------ The data

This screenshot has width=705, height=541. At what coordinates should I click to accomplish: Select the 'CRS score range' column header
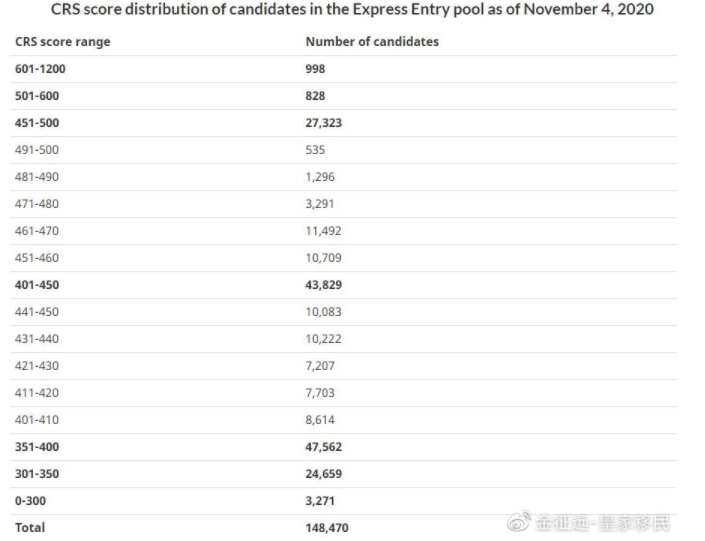[x=62, y=42]
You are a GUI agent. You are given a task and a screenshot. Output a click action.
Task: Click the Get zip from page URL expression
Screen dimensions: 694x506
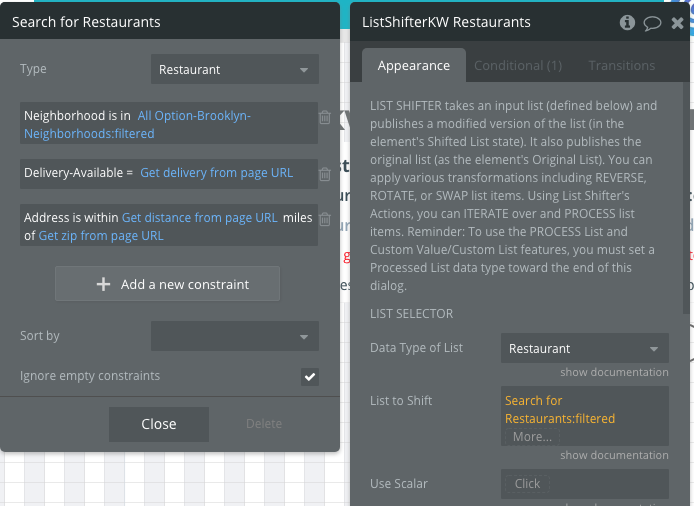[101, 236]

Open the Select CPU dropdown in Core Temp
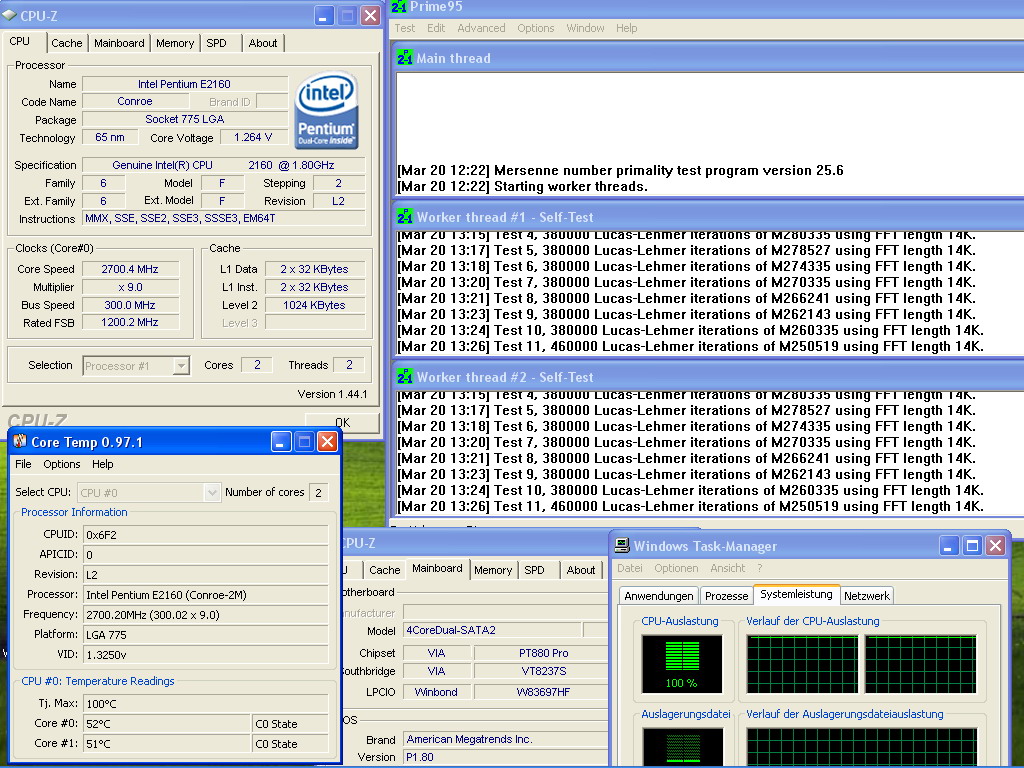tap(211, 492)
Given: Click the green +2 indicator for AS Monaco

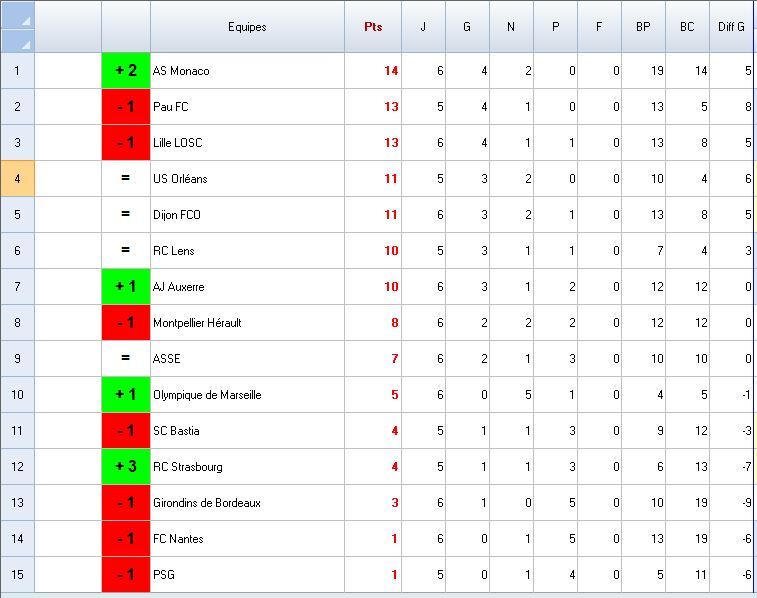Looking at the screenshot, I should coord(126,71).
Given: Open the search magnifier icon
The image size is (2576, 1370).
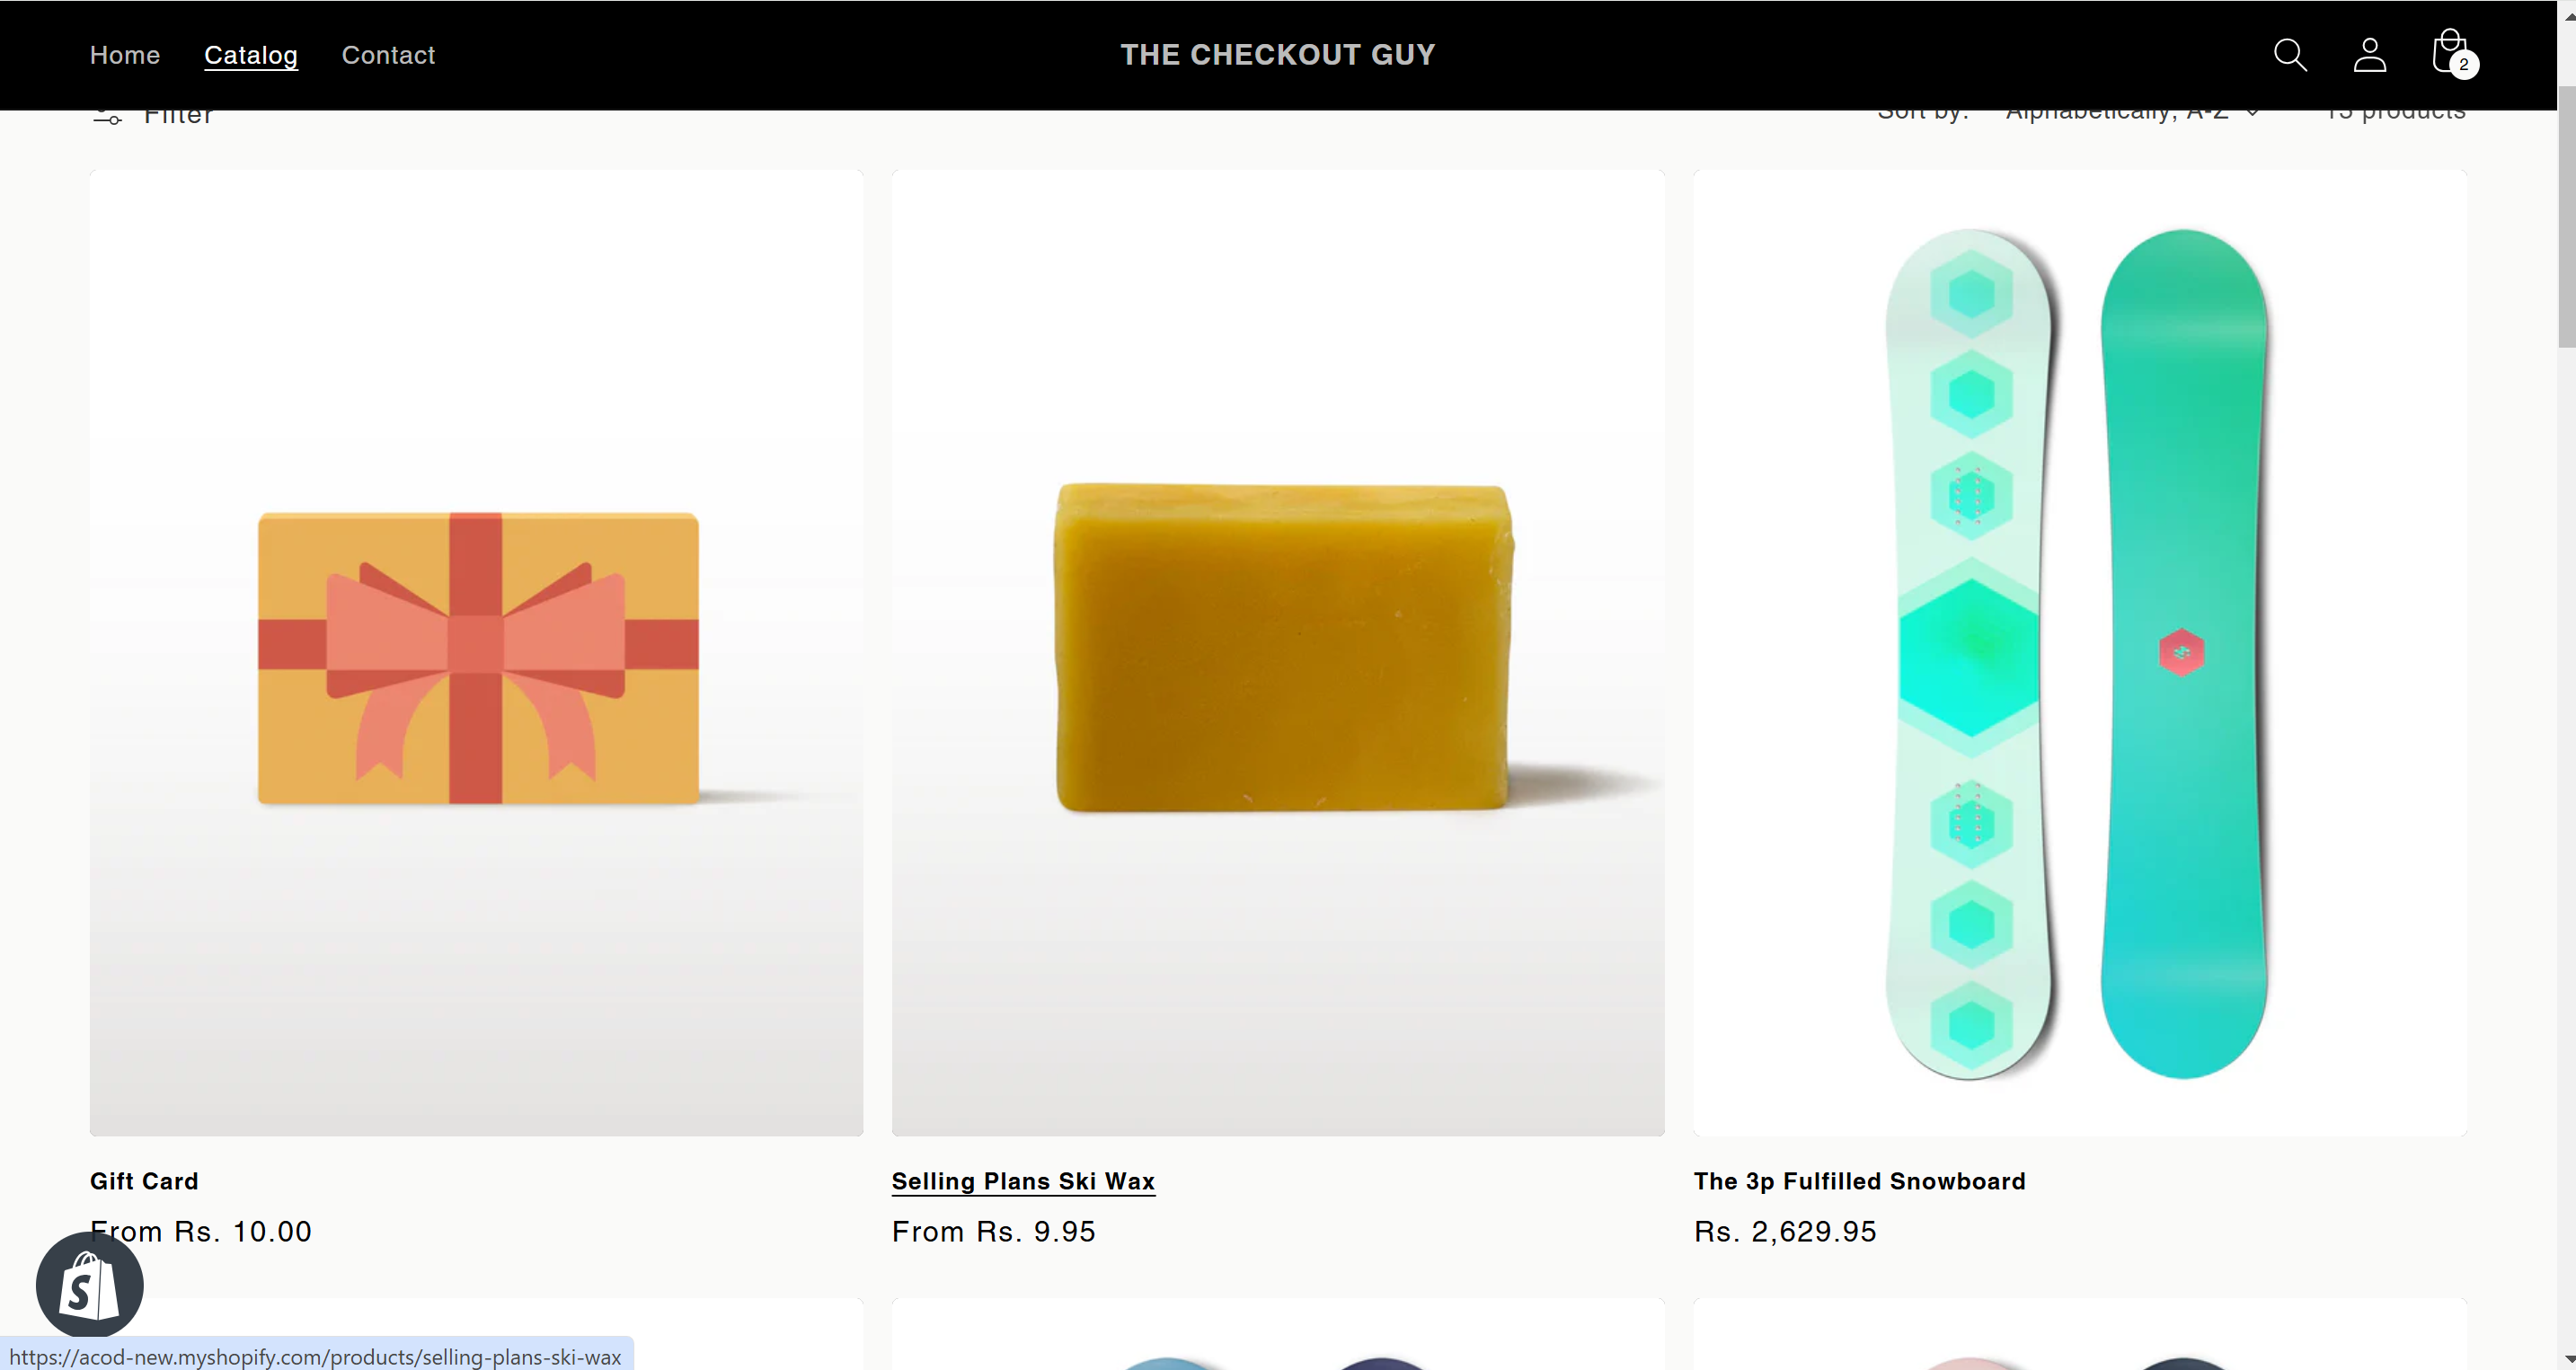Looking at the screenshot, I should pos(2290,54).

------------

Every entry must be transcribed exactly. Pictures do not belong in the copy.

This screenshot has width=705, height=541. At what coordinates should I click to accomplish: Select the 'CRS score range' column header
[x=62, y=42]
You are a GUI agent. You are given a task and a screenshot. Output a click action.
Task: Click the Get zip from page URL expression
Screen dimensions: 694x506
[101, 236]

Open the Select CPU dropdown in Core Temp
tap(211, 492)
Given: Click the green +2 indicator for AS Monaco

Looking at the screenshot, I should coord(126,71).
Given: Open the search magnifier icon
The image size is (2576, 1370).
Looking at the screenshot, I should pos(2290,54).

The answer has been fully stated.